Some likelier explanations: If your dog walks ahead of you, it’s because his natural pace is faster than yours, or because something up ahead has caught his attention. Or he may be hurrying because he’s anxious. For instance, maybe he’s afraid of thunderstorms and you heard that first crack while taking your afternoon walk. Or you have never taught him to keep slack in the leash while he walks with you. He learned to pull when he was a young and zippy pup, and now, as far as he’s concerned, a taut leash is just a normal part of the walk.
If you want him to walk more or less next to you and keep the leash slack, by all means teach him that! Check out my tips on the subject and take a reward-based manners class. Just don’t waste your energy worrying that your authority is being undermined every time Dogalini speeds up to reach the next fire hydrant.
Myth #2 -- You Should Assert Your Rank by Eating First
Just picture the wolf pack around the kill, with the alpha male hitting the sirloin while Wolves Beta, Delta, Gamma, and Omega hang around all humble and hungry-like. Alas for this invigorating image, a normal, free-living wolf pack is not a war of all against all. It’s usually a family, with Mama and Papa Wolf taking care of the kids. If we take wolf behavior as a model for how we live with dogs, then we could assert our status by teaching our dogs that when they lick our faces, we regurgitate food for them. After all, that’s what Alpha Mama and Papa do.
Dogs, on the other hand, mostly scavenge. Animals’ mode of food-getting affects their social structure, so free-living scavenger dogs don’t generally form stable family groups or packs. Rank among dogs who do live in groups is poorly understood but seems to have something to do with affiliation. The more friendly encounters an animal has, the more likely the other dogs are to travel in the same direction as he does and spend time near him. And whoever finds the chicken carcass eats it, without troubling herself about her rank.
Teach your dog to wait patiently while you prepare and deliver her meal. Use food as a training reward. And don’t worry about how the dynamics of foraging at the garbage dump translate into “We’re going out for dinner now. Here’s your food-dispensing chew toy, and have a nice time.”

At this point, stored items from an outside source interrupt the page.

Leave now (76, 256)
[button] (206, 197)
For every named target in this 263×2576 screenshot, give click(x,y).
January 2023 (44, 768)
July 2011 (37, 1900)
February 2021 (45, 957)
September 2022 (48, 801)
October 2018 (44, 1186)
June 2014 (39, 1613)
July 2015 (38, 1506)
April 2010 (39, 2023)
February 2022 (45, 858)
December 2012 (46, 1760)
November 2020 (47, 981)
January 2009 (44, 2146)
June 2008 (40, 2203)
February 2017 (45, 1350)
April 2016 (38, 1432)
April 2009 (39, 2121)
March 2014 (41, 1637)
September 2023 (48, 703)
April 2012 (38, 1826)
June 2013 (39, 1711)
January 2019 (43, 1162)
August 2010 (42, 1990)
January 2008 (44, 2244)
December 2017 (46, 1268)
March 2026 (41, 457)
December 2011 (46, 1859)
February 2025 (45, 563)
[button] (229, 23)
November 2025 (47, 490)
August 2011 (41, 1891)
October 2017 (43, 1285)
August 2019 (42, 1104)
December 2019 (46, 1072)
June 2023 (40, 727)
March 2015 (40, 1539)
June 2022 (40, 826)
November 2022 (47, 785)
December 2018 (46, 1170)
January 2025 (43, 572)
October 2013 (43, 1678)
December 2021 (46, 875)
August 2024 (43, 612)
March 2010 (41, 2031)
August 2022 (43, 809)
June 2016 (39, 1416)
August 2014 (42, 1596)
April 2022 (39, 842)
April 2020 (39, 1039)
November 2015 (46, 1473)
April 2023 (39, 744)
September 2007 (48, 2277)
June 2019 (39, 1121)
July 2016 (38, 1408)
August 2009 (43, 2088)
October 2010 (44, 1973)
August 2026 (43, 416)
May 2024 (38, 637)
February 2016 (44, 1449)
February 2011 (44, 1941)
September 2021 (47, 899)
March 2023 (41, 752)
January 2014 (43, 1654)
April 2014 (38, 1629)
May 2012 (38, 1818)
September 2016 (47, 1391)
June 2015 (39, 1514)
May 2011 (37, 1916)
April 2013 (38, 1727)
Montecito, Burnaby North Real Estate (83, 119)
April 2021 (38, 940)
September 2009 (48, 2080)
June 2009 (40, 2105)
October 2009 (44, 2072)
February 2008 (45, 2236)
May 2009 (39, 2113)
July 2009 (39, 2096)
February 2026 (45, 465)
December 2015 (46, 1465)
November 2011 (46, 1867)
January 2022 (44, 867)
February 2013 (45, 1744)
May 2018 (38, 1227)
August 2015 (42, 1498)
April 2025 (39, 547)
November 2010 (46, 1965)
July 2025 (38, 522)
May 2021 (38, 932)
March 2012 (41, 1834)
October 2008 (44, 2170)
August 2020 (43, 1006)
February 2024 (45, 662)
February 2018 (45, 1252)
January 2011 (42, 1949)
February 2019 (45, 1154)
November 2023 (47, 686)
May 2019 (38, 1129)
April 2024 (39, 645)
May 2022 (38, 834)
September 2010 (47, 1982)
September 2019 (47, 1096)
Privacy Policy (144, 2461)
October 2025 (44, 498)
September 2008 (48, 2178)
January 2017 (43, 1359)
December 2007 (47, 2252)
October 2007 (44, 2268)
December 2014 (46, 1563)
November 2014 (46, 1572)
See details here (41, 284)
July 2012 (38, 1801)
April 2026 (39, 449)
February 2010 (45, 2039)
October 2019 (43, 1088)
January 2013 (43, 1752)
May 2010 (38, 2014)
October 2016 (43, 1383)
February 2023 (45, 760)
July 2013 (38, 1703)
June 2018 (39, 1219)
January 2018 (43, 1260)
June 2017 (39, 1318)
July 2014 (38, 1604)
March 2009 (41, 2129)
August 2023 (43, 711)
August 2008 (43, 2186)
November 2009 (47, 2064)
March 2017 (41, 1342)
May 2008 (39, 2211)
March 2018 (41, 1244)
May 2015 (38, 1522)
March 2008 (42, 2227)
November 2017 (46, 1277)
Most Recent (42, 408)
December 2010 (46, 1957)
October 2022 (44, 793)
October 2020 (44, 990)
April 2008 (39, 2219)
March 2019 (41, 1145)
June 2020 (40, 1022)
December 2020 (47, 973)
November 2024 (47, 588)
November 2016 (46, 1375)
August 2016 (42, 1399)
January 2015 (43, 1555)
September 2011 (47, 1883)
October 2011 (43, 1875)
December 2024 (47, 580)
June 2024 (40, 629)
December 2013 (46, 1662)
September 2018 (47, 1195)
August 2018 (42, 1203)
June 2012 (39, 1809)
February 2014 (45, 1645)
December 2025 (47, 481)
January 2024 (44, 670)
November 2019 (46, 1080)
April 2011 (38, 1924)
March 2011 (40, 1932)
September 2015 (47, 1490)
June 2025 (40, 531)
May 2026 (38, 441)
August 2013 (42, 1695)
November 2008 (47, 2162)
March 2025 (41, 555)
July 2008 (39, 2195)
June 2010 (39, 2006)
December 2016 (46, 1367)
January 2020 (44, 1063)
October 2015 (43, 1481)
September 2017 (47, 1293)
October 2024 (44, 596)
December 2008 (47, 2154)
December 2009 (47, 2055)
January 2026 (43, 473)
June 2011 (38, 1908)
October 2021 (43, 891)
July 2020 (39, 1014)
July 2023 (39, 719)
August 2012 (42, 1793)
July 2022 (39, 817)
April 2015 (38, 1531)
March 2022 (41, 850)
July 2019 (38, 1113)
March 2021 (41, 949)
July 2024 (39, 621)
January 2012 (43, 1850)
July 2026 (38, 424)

Myth #3 -- Alpha Roll Your Dog to Assert Your Dominance
This is another of those Wolves at War ideas. On closer observation, it turns out that what’s going on in an “alpha roll” is that one wolf offers deference to the other. He drops onto his side and exposes his neck and groin. The wolf who’s being deferred to sniffs the deferring wolf and walks away. If you’ve ever seen your dog roll onto his back when you approach, it’s basically the same behavior – still socially useful to dogs even though their lives are so different from those of their wolf ancestors.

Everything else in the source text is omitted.